Tale necessità è ancora più sentita oggi per la situazione che il Paese sta attraversando. Il ruolo di garante che il Confidi svolge è un atto di responsabilità nei confronti delle imprese che rappresentiamo”. “Un ruolo – ha concluso Sangalli –che acquisisce un vero significato solo se si porta avanti insieme un progetto da condividere tra tutti i livelli del sistema Confederale”. Il concetto di condivisione è stato ripreso anche dal presidente Paolo Ferrè nella duplice veste di Presidente Federascomfidi ed incaricato Confcommercio al Credito.

 

“La parola d’ordine è: giocare di squadra, perché chi deciderà di rimanere isolato sarà “fuori gioco”! “Dobbiamo ripensare e rilanciare il nostro sistema dei Confidi – ha detto Ferrè – e dobbiamo farlo insieme, in una vera logica di sistema, secondo un principio di professionalità diffusa, che parte dal centro e che si diffonde a rete in tutti i territori. “Il momento è ora – ha concluso Ferrè riprendendo il tema del convegno – perché dopo 6 anni interi di crisi economica e restrizione creditizia per le imprese, i nostri Confidi saranno chiamati ad affrontare una fase di ripresa economica e di auspicabile normalizzazione dei flussi creditizi, congiuntamente agli importanti cambiamenti dettati dal rinnovato quadro normativo e regolamentare”.

 

Il vicepresidente di Confcommercio con delega alle Unioni regionali e alla Conferenza delle Regioni, Massimo Zanon, ha sottolineato che “nell’attuale scenario politico economico, è necessario lavorare per anticipare i cambiamenti del mercato evitando di subirli e sfruttando i nostri punti di forza che, certamente, sono anche i Confidi che operano in stretta sinergia con la Confederazione.
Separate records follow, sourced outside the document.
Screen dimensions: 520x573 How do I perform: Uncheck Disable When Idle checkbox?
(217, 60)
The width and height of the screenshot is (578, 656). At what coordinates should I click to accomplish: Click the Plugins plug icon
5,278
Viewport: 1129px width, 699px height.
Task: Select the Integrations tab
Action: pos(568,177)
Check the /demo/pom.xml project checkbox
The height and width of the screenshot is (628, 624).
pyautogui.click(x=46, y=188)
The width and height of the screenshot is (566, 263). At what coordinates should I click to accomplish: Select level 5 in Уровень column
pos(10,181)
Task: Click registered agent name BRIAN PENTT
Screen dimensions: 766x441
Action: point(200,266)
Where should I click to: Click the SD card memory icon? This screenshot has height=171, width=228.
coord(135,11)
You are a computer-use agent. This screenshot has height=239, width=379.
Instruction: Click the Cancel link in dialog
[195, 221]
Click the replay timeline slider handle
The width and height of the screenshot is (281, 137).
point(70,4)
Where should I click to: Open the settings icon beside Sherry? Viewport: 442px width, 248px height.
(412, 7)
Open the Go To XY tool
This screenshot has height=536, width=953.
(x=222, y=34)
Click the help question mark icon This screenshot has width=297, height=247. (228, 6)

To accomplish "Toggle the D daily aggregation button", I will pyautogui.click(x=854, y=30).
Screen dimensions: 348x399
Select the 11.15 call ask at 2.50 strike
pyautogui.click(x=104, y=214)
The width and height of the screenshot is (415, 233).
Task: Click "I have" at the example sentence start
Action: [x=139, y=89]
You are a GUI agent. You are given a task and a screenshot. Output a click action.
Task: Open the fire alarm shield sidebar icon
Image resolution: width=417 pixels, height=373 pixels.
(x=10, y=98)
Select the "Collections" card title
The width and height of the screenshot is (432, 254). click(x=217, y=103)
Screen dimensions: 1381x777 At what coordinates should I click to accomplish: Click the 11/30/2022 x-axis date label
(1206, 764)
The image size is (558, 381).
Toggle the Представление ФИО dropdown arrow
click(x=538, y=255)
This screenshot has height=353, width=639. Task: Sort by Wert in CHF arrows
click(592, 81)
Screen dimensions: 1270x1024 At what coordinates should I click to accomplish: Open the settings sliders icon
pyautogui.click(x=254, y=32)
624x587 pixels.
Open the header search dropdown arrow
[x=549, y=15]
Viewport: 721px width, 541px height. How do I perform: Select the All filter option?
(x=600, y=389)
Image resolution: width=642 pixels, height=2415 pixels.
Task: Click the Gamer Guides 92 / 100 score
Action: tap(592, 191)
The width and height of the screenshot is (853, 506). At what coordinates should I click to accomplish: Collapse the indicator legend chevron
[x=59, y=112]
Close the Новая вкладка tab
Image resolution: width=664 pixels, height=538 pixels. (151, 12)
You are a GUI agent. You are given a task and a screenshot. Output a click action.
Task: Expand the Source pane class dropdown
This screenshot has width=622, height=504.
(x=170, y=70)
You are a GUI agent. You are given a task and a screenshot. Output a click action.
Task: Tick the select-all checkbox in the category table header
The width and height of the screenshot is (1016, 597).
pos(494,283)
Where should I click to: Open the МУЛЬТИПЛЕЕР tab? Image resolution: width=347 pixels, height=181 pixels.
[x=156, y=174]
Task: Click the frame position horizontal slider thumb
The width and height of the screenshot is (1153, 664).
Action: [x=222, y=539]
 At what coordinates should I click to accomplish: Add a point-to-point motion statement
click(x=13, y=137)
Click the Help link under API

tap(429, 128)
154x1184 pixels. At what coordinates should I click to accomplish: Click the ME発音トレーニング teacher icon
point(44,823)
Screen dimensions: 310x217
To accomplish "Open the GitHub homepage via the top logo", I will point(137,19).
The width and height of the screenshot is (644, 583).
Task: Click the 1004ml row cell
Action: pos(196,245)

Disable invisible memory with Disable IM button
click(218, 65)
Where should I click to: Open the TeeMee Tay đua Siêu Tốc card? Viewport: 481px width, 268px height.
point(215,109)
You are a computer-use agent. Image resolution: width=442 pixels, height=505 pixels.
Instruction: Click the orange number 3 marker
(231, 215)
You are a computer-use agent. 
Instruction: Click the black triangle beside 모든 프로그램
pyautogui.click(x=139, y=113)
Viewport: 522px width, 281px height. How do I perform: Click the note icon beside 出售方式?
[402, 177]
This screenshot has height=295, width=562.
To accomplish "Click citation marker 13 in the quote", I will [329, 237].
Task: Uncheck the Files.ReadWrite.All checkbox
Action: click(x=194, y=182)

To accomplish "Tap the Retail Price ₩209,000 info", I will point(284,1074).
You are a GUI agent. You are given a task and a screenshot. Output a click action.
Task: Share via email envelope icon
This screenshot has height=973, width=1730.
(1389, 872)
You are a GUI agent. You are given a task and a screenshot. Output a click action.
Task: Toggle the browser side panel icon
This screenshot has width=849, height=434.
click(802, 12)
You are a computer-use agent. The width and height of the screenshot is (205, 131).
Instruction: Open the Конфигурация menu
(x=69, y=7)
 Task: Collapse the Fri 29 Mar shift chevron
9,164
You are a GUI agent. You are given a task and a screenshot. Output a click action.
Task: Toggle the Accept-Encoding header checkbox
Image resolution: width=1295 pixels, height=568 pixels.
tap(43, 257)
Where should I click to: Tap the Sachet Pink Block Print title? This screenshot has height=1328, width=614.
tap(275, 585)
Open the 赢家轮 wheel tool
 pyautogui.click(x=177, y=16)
Oggi serve progettualità finalizzata a fornire gli strumenti necessari ai Confidi per rispondere adeguatamente alle mutate esigenze delle PMI nonché alle sollecitazioni che provengono dalle istituzioni pubbliche”. Sono intervenuti successivamente il presidente di Fin.Promo.Ter. Giovanni Da Pozzo ed il presidente del Fondo Terziario, Salvatore Desole per illustrare le novità offerte da questi due strumenti di sistema, sempre con l’obiettivo di sviluppare sinergie per supportare ulteriormente il sistema dei confidi di Confcommercio.

 

Leonardo Marseglia, consigliere della nuova Federascomfidi servizi, ha illustrato i servizi offerti dalla stessa società, di supporto all’operatività e all’evoluzione dei Confidi di Sistema. La nuova società rappresenta una risposta concreta di sviluppo e di semplificazione operativa, in particolare per gli organismi di garanzia collettiva appartenenti al sistema confederale. Nella seconda parte del convegno, gli interventi di Paolo Fumi, direttore FinPromoTer e Carlo Marcetti, direttore del Fondo terziario, hanno avuto un taglio più tecnico di approfondimento delle novità offerte dalle due strutture di sistema.

 

A chiusura dell’evento, Alessandro Solidati Tiburzi, collaboratore della Federascomfidi, ha fornito aggiornamenti sui testi normativi volti a favorire i processi di crescita dimensionale e di rafforzamento della solidità patrimoniale dei Confidi attraverso l’erogazione dei contributi pubblici.